Even then I still feel ambivalent towards Jack's past. We have plenty of 'new' history to plug gaps with, some of which may even be true. Magnus Greel's invisible moving spiders are a life-changing event. But it doesn't feel like the right information yet, and the writers are all pulling their own Chris Carters to avoid bringing up the two years of erased memories that are the missing key to the Captain Jack that we think we've known for the last three years. Or had you forgotten? They also gave us so much peekaboo into Jack's background that they completely forgot about the one real bloke whose mind didn't get pissed about with. What is he, some malignant parasitic entity inhabiting the void, like the Eternals? And we came in with Adam firmly entrenched in place, but what exactly happened when Torchwood found him, or the other way round? Am I missing something here? Could I be looking for answers that don't matter? Or is it that they failed to answer the most nagging question of all; namely that if Captain Jack's dad was Bruce Willis, how did he turn out so camp?

If Captain Jack's dad was Bruce Willis, how did he turn out so camp?

And I don't think I really wanted to know the team's innermost defining memories, and certainly not as a Freudian cop-out excuse or apology for who they are and what they do, as Owen's emotional abuse as a child was. But not even Adam can cure Owen of being an arsehole, and whether real or imagined, expressing your desire (ineptly) for a colleague on their anniversary is just an arsehole thing to do.
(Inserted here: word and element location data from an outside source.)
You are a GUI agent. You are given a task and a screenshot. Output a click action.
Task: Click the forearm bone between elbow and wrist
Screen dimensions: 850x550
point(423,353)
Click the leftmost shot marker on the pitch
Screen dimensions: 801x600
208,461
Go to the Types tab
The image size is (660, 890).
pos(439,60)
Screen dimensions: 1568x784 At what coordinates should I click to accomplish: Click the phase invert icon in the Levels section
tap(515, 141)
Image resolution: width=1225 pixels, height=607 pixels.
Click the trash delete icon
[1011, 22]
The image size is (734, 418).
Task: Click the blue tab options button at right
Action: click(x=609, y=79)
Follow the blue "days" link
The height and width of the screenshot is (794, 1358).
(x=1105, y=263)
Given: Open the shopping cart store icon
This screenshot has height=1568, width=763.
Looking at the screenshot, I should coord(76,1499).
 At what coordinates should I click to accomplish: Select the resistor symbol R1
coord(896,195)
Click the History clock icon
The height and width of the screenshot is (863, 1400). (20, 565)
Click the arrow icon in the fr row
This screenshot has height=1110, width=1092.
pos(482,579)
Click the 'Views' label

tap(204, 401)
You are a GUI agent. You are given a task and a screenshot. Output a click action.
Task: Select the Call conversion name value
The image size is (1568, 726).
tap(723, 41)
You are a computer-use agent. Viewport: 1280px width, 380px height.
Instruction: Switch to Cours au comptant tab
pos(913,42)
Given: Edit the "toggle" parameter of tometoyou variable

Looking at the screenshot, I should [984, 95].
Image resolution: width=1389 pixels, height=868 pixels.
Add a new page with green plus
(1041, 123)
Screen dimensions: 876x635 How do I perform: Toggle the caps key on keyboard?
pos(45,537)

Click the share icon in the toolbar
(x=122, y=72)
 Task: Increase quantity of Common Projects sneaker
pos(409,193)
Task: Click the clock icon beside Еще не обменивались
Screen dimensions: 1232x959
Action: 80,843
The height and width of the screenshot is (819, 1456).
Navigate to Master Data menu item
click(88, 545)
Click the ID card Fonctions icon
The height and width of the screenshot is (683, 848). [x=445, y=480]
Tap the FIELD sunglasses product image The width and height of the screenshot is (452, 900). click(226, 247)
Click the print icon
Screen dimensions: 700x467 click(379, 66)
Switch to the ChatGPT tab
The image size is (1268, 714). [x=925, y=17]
The real Owen doesn't do flowers or apologies. He doesn't do feelings very well either. Arnold Rimmer, Dwayne Dibbley, or Bert from Sesame Street with specs on? You decide. And Ianto; yes, I know you were traumatised by Cyberwoman, it was the stupidest episode ever and you were terrible in it, but for God's sake once and for all GET OVER IT. And as for Gwen; well, all she has to do is ask Rhys what happened over the last two days and they're fucked again.

Hmm, what was it you were saying about selective memory loss last week, Neil?